Anything bigger than 1GB, would be what I'd consider "large". And the larger, if it's a single file, the more you are likely to notice the speed difference. Sequential is generally either one or only a few very large files, while random operations are generally a whole bunch of small to medium sized files. That is equally true whether reading or writing. Random is, well, random. Sequential is typically one big data file. Movies would generally qualify in this regard because the bulk of the movie folder will usually be one, or a few, rather large files, and then maybe a couple of smaller ones that don't take much time to address.

But, you MUST have the same speed capability on BOTH drives to see these kinds of speeds on sequential file transfers, reads, writes, etc. If you are transferring a 5GB file from your NVME drive that's capable of reading a THEORETICAL 3500mbps and writing a THEORETICAL 3300mbps, to a 7200rpm hard drive, you are still going to be limited by the speed of the hard drive.

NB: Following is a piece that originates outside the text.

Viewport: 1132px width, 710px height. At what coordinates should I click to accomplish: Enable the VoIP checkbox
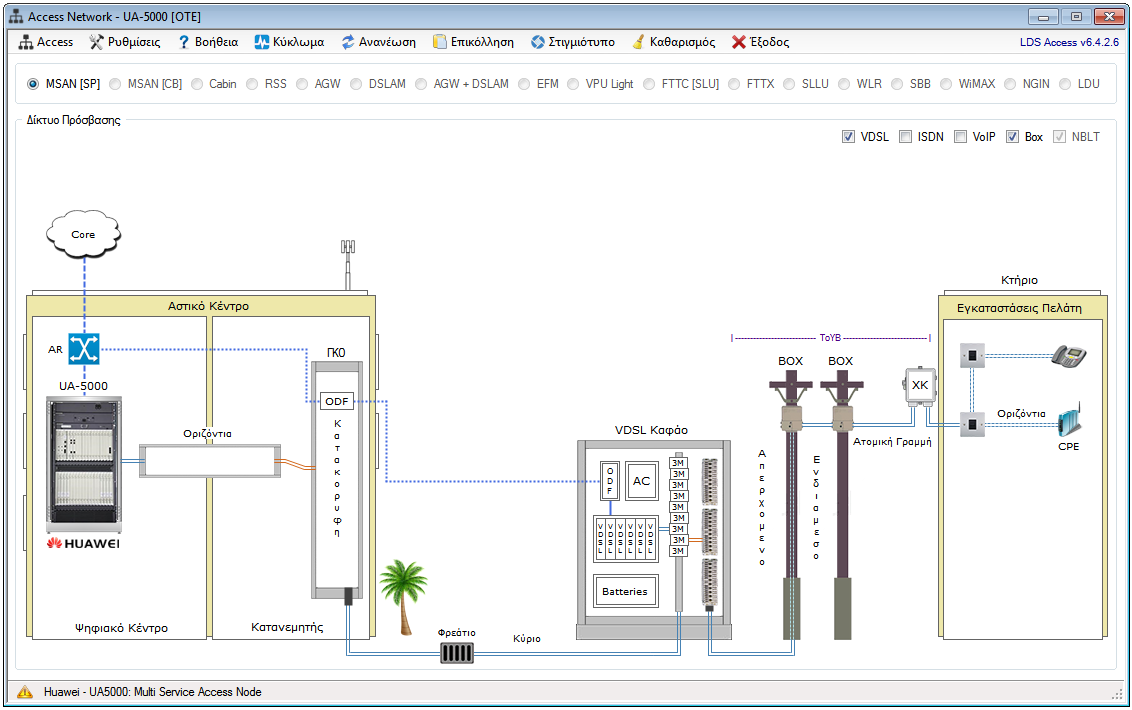tap(960, 137)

If you are transferring to a 500mbps SATA SSD, you will be limited by that. Only if you have an NVME to NVME transfer would you see anything even approaching those advertised sequential speeds.

So, only when both drives are very fast, will anything you do be very fast. If you are transferring to or from a slow drive from a fast drive you will always be limited by the speed of the slower drive no matter what kind of drives we are talking about.